[start Record list]
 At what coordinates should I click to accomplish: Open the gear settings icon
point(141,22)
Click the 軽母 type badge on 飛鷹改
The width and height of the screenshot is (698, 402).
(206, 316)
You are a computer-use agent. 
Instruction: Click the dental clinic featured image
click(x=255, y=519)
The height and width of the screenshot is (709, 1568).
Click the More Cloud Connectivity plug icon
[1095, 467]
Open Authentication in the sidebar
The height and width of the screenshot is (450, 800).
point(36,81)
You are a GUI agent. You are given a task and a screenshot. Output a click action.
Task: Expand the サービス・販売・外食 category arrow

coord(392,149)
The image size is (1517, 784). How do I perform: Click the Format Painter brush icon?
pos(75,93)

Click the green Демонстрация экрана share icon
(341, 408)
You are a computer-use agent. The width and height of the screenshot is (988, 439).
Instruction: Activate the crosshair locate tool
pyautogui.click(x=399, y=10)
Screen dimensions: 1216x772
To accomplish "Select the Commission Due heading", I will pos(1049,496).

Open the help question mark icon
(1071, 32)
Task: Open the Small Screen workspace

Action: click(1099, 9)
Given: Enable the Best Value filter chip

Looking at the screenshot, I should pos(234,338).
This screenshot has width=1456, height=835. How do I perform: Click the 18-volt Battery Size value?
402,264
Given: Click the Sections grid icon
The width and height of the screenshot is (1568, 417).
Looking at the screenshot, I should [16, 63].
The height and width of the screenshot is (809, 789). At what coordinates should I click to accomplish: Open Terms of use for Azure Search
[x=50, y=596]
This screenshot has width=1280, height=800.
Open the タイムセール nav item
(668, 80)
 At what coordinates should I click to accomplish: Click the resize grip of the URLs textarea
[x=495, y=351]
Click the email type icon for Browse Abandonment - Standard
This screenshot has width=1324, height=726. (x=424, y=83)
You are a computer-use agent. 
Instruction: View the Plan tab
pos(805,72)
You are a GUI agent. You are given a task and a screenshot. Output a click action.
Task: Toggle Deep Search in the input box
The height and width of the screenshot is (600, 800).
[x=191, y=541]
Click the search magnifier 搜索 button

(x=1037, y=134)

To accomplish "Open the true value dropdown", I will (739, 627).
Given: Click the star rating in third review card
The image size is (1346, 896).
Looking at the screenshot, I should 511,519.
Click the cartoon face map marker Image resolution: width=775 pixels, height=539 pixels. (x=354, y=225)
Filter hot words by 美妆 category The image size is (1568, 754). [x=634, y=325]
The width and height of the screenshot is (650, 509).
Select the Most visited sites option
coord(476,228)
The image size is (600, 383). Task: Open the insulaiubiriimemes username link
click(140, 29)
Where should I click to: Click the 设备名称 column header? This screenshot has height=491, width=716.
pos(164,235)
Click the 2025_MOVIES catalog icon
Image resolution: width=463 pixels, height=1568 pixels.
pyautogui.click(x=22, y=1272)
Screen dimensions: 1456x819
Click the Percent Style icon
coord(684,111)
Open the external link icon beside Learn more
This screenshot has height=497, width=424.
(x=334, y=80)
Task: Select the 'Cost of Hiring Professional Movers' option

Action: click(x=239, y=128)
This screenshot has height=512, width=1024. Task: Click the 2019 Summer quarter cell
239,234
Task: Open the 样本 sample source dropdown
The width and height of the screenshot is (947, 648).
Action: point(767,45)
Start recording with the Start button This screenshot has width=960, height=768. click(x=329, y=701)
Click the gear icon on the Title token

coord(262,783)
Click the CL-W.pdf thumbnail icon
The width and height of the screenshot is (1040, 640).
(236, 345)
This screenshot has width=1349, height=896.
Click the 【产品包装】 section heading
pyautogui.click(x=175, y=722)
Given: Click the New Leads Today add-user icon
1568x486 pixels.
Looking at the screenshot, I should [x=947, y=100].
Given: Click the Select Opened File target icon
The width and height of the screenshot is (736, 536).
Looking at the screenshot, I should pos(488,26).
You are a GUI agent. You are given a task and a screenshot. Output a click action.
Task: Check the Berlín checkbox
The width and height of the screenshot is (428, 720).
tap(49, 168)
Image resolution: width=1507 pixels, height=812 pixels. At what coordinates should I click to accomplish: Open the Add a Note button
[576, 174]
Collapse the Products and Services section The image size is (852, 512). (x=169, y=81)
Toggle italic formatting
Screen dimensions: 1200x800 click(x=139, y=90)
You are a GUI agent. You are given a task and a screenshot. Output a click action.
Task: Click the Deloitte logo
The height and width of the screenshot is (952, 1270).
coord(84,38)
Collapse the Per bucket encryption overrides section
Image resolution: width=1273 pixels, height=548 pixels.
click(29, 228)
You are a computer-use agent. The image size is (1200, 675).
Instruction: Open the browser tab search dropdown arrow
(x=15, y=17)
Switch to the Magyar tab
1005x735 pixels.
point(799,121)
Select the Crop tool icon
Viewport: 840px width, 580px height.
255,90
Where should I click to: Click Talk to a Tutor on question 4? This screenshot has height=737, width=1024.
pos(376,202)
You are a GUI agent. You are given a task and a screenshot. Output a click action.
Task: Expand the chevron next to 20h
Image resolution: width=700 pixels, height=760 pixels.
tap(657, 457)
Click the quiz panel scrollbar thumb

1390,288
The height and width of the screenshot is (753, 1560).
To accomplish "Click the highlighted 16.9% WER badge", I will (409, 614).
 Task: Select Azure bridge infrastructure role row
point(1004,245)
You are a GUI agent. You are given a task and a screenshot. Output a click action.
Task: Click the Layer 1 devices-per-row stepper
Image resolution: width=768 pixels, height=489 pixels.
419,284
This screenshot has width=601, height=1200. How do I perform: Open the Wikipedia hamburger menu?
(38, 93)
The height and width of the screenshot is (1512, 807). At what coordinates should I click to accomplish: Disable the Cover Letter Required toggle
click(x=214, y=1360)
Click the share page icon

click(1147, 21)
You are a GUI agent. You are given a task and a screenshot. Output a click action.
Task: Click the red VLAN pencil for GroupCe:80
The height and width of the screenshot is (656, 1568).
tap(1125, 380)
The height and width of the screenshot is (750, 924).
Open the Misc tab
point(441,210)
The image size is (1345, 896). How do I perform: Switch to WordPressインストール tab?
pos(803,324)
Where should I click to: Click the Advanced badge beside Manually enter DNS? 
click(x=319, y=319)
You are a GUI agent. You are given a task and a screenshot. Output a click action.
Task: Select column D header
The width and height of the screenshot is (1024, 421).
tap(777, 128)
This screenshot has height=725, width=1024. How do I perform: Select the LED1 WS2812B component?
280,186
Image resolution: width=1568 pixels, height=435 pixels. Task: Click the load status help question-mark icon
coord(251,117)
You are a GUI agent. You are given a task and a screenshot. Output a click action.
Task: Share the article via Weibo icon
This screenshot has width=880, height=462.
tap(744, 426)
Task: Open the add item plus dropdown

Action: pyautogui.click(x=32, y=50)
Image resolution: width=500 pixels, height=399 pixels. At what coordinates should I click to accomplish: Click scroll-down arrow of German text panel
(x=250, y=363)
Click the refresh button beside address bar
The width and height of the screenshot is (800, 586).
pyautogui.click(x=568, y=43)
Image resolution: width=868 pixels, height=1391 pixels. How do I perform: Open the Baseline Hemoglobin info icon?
[end Record list]
Problem to solve - Count the lines of the items above that contain the string "Where", treating uppercase and lowercase letters as different. Give only the number.

Solution - 3